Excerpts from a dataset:
_ _ _ _
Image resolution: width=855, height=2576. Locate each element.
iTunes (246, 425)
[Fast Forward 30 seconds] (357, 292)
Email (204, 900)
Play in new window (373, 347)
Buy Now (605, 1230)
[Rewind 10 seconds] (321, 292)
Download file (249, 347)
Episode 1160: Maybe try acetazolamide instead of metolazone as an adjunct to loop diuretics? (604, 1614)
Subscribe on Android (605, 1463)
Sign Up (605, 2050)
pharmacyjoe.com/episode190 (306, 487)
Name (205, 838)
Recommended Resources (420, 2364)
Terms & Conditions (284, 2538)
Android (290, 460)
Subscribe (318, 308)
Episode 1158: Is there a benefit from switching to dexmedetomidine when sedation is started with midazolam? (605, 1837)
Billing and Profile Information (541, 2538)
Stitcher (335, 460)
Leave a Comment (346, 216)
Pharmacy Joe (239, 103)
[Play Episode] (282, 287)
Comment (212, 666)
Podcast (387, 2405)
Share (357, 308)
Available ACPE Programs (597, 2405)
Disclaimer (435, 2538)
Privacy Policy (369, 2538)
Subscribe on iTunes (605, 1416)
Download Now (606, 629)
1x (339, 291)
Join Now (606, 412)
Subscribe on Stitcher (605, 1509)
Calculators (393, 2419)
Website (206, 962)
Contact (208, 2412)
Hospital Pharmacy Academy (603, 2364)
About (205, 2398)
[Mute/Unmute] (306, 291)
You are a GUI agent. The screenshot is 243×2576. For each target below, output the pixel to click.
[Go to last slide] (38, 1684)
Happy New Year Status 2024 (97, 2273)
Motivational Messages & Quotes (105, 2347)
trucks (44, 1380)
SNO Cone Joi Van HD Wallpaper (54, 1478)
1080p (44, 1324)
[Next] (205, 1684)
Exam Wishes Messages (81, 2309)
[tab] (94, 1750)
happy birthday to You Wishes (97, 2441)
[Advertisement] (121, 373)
_ _ _ _
Brief
All lines above from the line with "1x (339, 291)" through the line with "[tab] (94, 1750)", both included, are to be set down exactly, with nothing else.

Result for this task
1x (339, 291)
Join Now (606, 412)
Subscribe on Stitcher (605, 1509)
Calculators (393, 2419)
Website (206, 962)
Contact (208, 2412)
Hospital Pharmacy Academy (603, 2364)
About (205, 2398)
[Mute/Unmute] (306, 291)
You are a GUI agent. The screenshot is 243×2576. For each target below, output the pixel to click.
[Go to last slide] (38, 1684)
Happy New Year Status 2024 (97, 2273)
Motivational Messages & Quotes (105, 2347)
trucks (44, 1380)
SNO Cone Joi Van HD Wallpaper (54, 1478)
1080p (44, 1324)
[Next] (205, 1684)
Exam Wishes Messages (81, 2309)
[tab] (94, 1750)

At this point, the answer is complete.